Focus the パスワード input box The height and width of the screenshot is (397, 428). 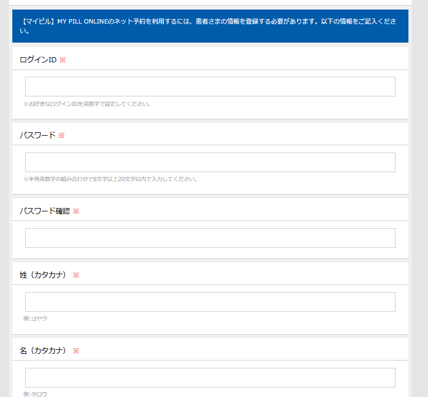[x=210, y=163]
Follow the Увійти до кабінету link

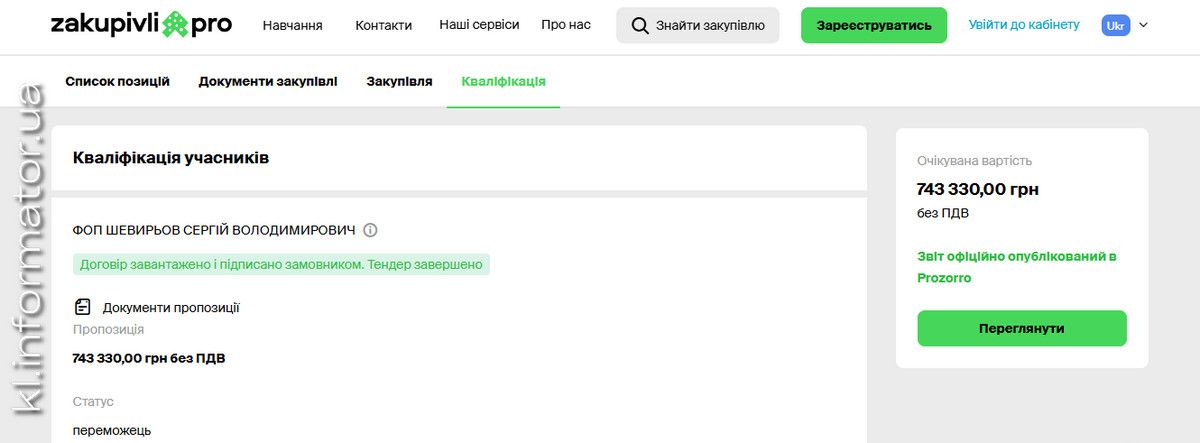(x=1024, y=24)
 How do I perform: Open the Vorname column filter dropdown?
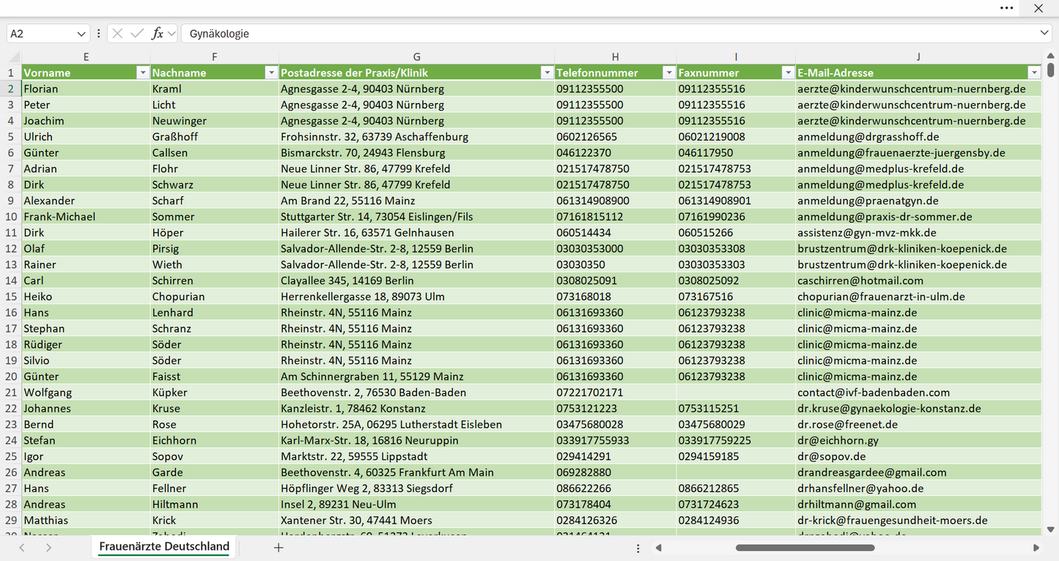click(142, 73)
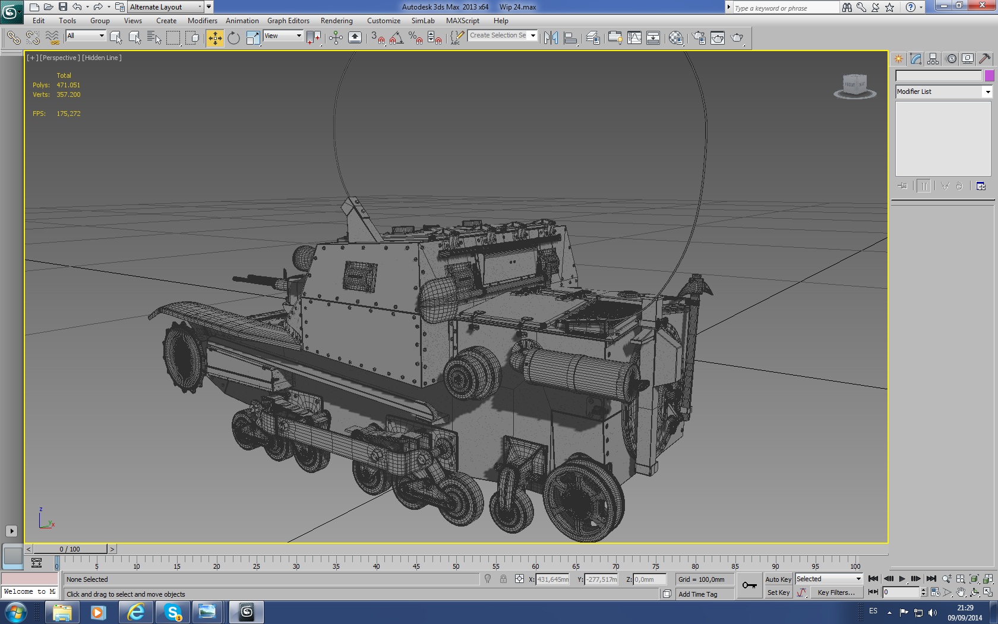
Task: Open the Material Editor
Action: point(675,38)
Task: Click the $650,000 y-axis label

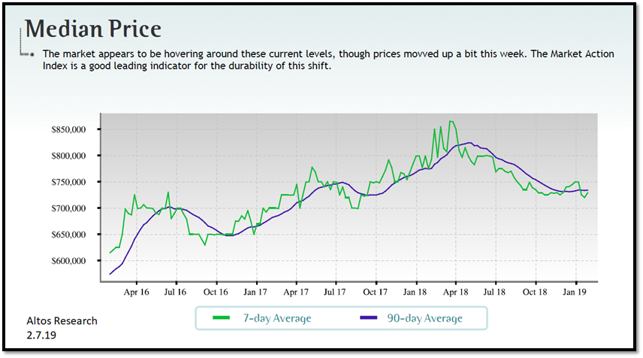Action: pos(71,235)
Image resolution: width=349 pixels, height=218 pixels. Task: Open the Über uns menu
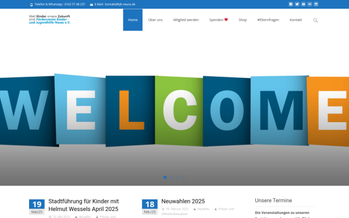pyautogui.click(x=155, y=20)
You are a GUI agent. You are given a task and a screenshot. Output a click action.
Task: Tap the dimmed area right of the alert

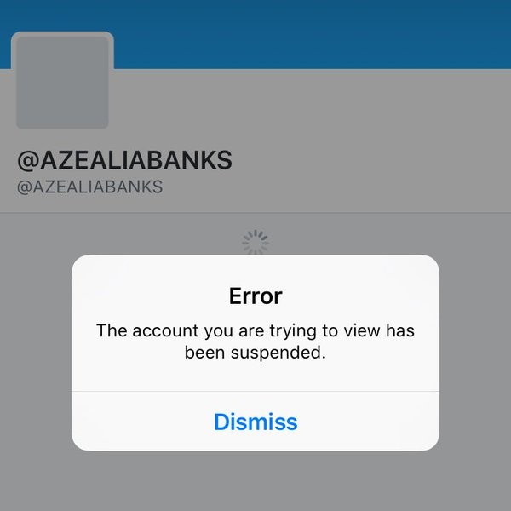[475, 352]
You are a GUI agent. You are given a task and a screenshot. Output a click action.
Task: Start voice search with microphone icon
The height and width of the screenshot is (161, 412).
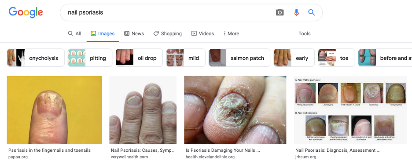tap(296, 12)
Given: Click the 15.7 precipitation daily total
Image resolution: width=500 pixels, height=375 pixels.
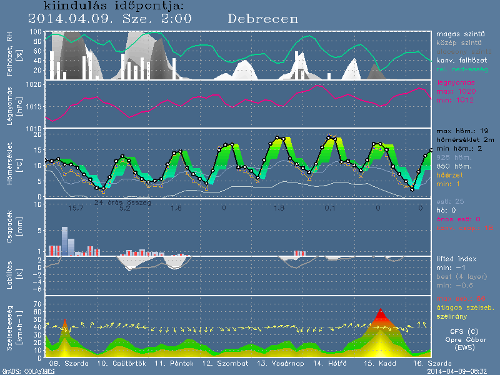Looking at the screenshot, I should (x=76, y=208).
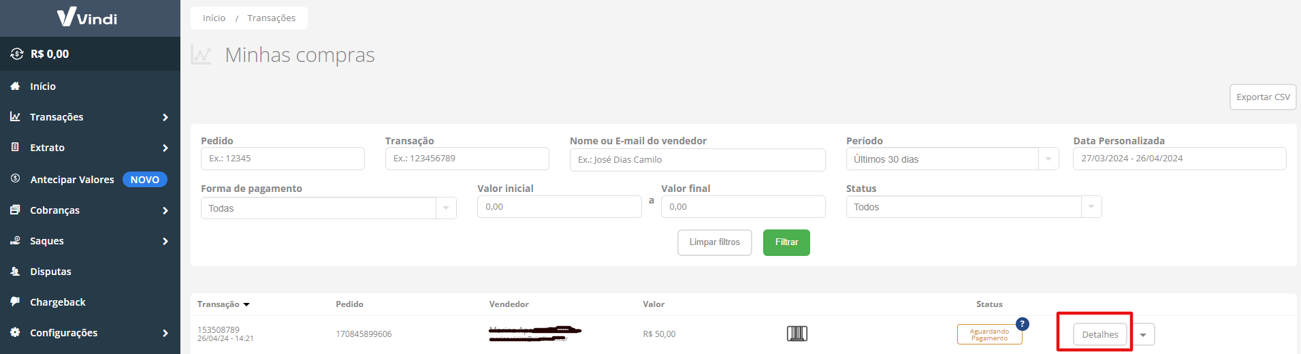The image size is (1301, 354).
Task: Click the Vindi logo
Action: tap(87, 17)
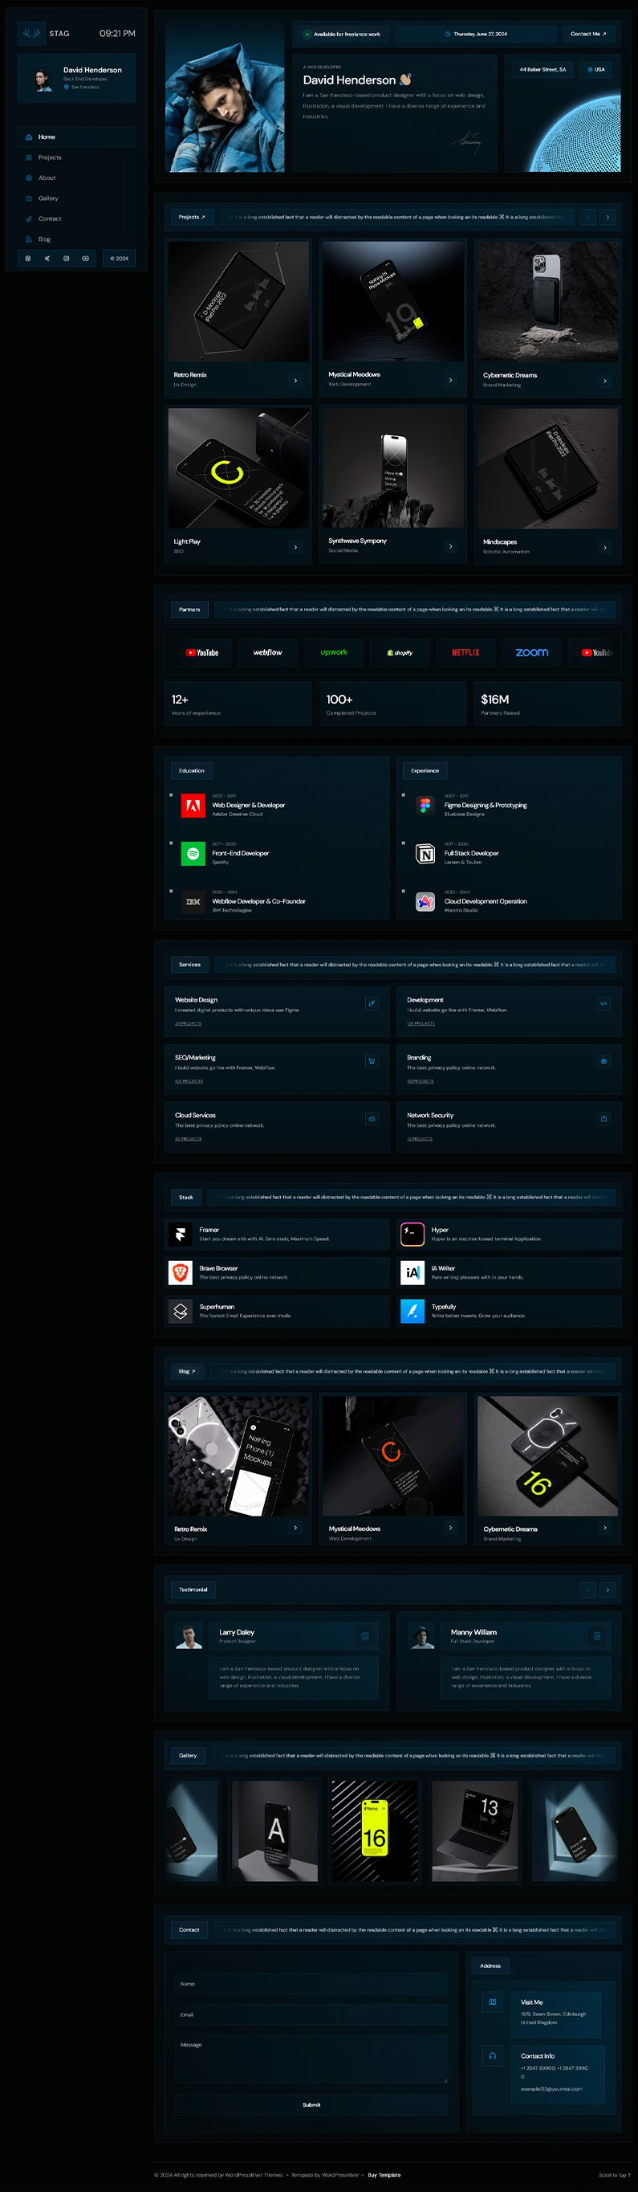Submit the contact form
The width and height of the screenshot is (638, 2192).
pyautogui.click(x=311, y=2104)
---
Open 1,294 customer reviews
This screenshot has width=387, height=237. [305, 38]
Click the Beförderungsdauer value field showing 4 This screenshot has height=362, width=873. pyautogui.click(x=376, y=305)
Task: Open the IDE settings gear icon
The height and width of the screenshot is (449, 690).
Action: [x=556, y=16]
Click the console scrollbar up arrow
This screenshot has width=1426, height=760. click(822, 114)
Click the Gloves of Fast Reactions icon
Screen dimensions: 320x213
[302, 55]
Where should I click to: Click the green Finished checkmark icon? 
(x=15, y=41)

=== What needs to be done ===
Starting with the line that has "Task: Tap the dimmed area right of the alert" and going on through the line that has "Given: Click the", transcribe the records above exactly, but skip the pictures.

=== Answer section ===
Task: Tap the dimmed area right of the alert

[475, 352]
You are a GUI agent. You are given a task and a screenshot. Output a click action.
Task: Start voice search with microphone icon
The height and width of the screenshot is (161, 412).
tap(296, 12)
Given: Click the 15.7 precipitation daily total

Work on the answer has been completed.